(Exercise goal): Once you reach the line that holds "Tap the partially" in the listing below, output it and every line after it through the line that holds "Click the green TW logo icon", word for word.
Start of Data to process
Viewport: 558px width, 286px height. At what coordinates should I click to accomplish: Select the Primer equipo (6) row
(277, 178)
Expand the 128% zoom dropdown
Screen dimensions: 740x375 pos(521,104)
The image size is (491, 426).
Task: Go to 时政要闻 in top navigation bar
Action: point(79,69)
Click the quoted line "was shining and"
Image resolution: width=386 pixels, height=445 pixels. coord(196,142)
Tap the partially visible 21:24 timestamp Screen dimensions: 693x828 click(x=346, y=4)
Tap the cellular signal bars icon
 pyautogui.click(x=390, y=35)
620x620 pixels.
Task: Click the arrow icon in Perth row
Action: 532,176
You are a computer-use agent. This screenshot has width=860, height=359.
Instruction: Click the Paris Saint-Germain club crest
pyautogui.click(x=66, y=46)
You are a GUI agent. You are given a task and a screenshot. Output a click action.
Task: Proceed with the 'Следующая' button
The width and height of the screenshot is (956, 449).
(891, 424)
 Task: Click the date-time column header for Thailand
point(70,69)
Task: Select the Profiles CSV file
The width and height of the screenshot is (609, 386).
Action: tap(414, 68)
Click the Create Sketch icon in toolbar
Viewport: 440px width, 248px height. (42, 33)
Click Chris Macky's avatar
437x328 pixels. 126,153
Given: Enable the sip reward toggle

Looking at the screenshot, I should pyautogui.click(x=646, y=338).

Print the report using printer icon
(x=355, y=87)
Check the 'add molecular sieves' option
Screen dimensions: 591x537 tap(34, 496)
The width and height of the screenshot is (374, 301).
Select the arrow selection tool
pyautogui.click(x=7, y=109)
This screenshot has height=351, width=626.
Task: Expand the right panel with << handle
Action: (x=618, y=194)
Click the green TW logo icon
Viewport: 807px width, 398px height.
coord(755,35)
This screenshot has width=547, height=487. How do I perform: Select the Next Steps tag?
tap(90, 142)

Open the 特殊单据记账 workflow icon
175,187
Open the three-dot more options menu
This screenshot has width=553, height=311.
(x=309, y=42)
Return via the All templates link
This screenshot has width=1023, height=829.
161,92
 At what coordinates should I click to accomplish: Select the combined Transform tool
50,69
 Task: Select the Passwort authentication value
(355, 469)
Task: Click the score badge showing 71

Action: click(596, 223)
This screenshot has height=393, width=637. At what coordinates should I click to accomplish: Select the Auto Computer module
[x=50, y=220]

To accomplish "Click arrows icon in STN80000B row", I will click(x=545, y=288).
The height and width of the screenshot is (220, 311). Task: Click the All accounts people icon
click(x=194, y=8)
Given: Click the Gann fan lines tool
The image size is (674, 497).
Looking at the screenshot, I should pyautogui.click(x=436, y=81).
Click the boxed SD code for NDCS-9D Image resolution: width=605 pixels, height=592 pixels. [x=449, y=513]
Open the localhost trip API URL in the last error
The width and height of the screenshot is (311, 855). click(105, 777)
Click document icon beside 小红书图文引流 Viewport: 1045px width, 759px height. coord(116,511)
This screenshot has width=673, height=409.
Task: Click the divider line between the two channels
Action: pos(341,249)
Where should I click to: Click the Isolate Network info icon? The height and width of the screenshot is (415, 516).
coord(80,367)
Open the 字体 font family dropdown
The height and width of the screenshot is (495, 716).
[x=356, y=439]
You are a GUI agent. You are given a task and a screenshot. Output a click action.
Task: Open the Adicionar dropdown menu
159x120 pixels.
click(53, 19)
End of Data to process
(Solution to this task):
Tap the partially visible 21:24 timestamp Screen dimensions: 693x828 click(x=346, y=4)
Tap the cellular signal bars icon
 pyautogui.click(x=390, y=35)
620x620 pixels.
Task: Click the arrow icon in Perth row
Action: 532,176
You are a computer-use agent. This screenshot has width=860, height=359.
Instruction: Click the Paris Saint-Germain club crest
pyautogui.click(x=66, y=46)
You are a GUI agent. You are given a task and a screenshot. Output a click action.
Task: Proceed with the 'Следующая' button
The width and height of the screenshot is (956, 449).
(891, 424)
 Task: Click the date-time column header for Thailand
point(70,69)
Task: Select the Profiles CSV file
The width and height of the screenshot is (609, 386).
Action: tap(414, 68)
Click the Create Sketch icon in toolbar
Viewport: 440px width, 248px height. (42, 33)
Click Chris Macky's avatar
437x328 pixels. 126,153
Given: Enable the sip reward toggle

Looking at the screenshot, I should pyautogui.click(x=646, y=338).

Print the report using printer icon
(x=355, y=87)
Check the 'add molecular sieves' option
Screen dimensions: 591x537 tap(34, 496)
The width and height of the screenshot is (374, 301).
Select the arrow selection tool
pyautogui.click(x=7, y=109)
This screenshot has height=351, width=626.
Task: Expand the right panel with << handle
Action: (x=618, y=194)
Click the green TW logo icon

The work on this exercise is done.